Bien loin des westerns traditionnels, menés tambour battant par des cow-boys à la gâchette facile, le roman d’Hernán Diáz, finaliste du Prix Pulitzer 2018, évolue dans un temps figé, comme suspendu. Western contemplatif, il s’inscrit dans la veine des écrits de nature writing. Le périple d’Håkan débute le jour où le jeune migrant suédois quitte sa terre natale pour rejoindre New York avec son frère. Ce voyage, qui devait impulser un nouveau départ, vire au cauchemar lorsqu’il accoste seul en Californie. Dès lors, rejoindre son frère à New York se mue en une idée fixe.
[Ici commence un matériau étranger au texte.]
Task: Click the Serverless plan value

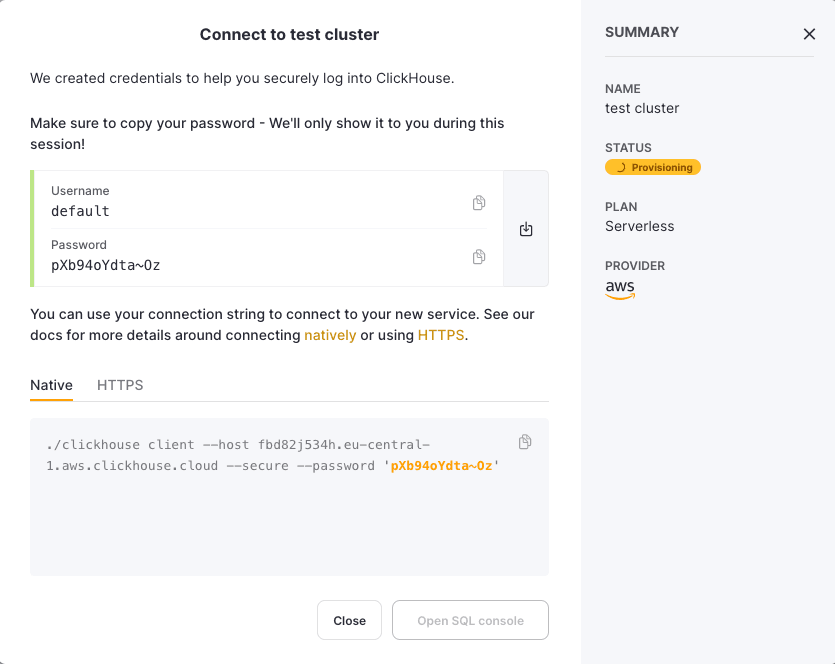Action: click(x=640, y=226)
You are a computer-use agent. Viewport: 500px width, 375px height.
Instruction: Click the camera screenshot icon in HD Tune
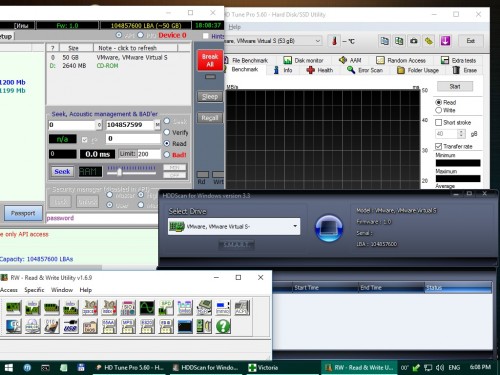(x=414, y=41)
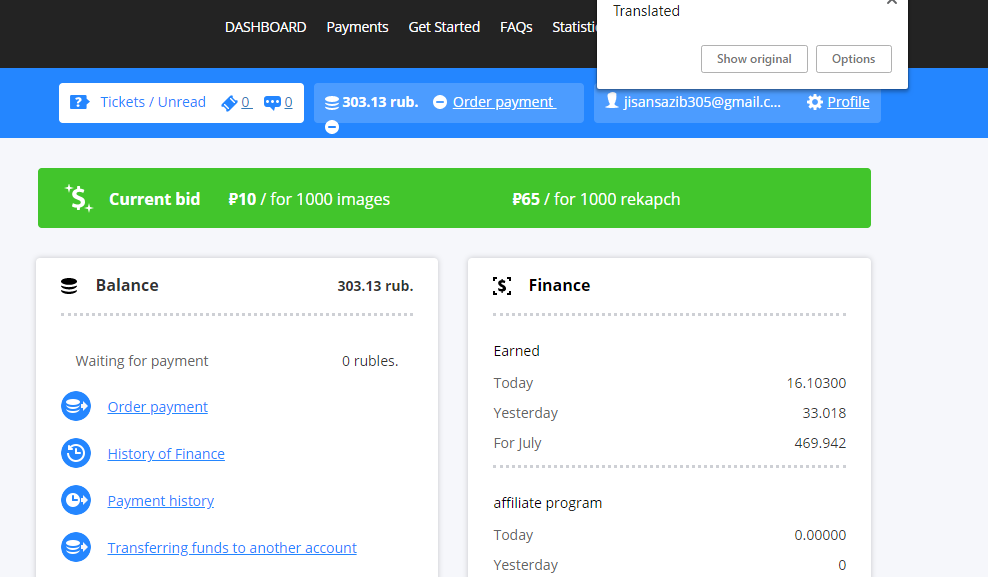Image resolution: width=988 pixels, height=577 pixels.
Task: Open the unread tickets count icon
Action: point(230,102)
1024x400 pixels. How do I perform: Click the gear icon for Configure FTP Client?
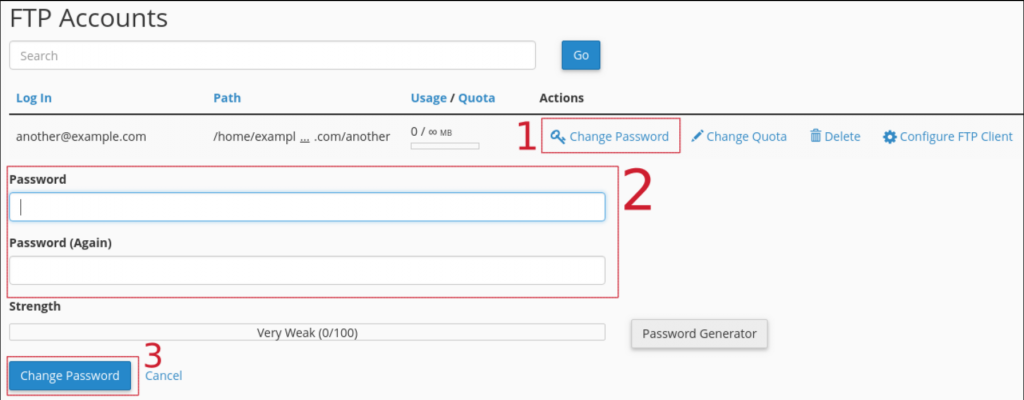point(889,136)
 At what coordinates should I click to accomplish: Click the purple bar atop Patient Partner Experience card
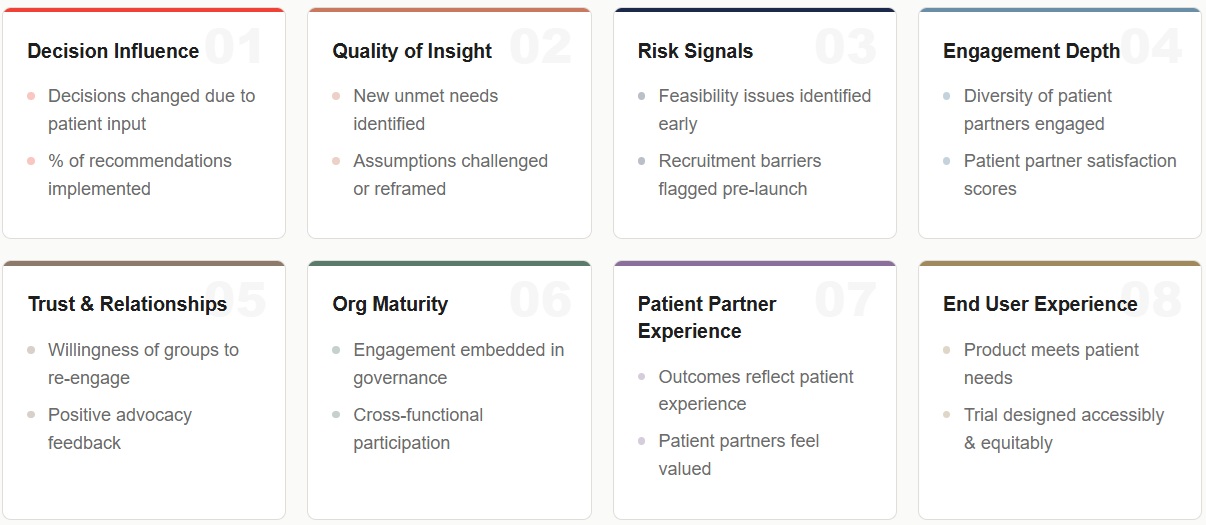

D’ouest en est, il traverse le continent américain. Le temps s’étire dans les plaines arides de Californie, les déserts de sel et les étendues rocheuses. Ce voyage sans fin est ponctué de rencontres insolites, qui lui feront peu à peu perdre foi en la nature humaine. Il sera utilisé comme bête de somme par un émigré irlandais peu scrupuleux, retenu prisonnier par une femme désirant jouer à la poupée ou encore initié par un scientifique éclairé aux secrets de la création. S’il arpente seul le continent, confronté à la solitude et au silence que renforce l’immensité des espaces qu’il traverse, la chaleur du contact humain sera la seule apte à le sortir de la coquille qu’il s’est créée. L’éveil sera de courte durée, puisque le bruit circule qu’un colosse, surnommé le « Hawk », terrifie les voyageurs. La légende prétend qu’il aurait massacré des innocents puis aurait filé. Hernán Díaz nous raconte l’histoire d’un homme esseulé, assailli par sa conscience qui ne cesse de lui remémorer les crimes qu’il a commis. Un homme simple, pur, condamné à errer. Håkan est comme ces fossiles cristallisés dans la roche pour l’éternité. Les différentes strates du temps se confondent dans une même réalité, ne présentant plus aucune aspérités. Håkan se retire du monde des hommes, se réfugie dans un espace dénué de temporalité qui doucement le mènera à la lisière de la folie, nourrie par la solitude abyssale dans laquelle il s’est confiné. Un roman envoûtant.
Mon évaluation : 3,5/5
FINALISTE DU PRIX PULITZER 2018
PRIX DU ROMAN PAGE/AMERICA 2018
Date de parution : 2017. Grand format aux Éditions Delcourt, traduit de l’anglais (États-Unis) par Christine Barbaste, 334 pages.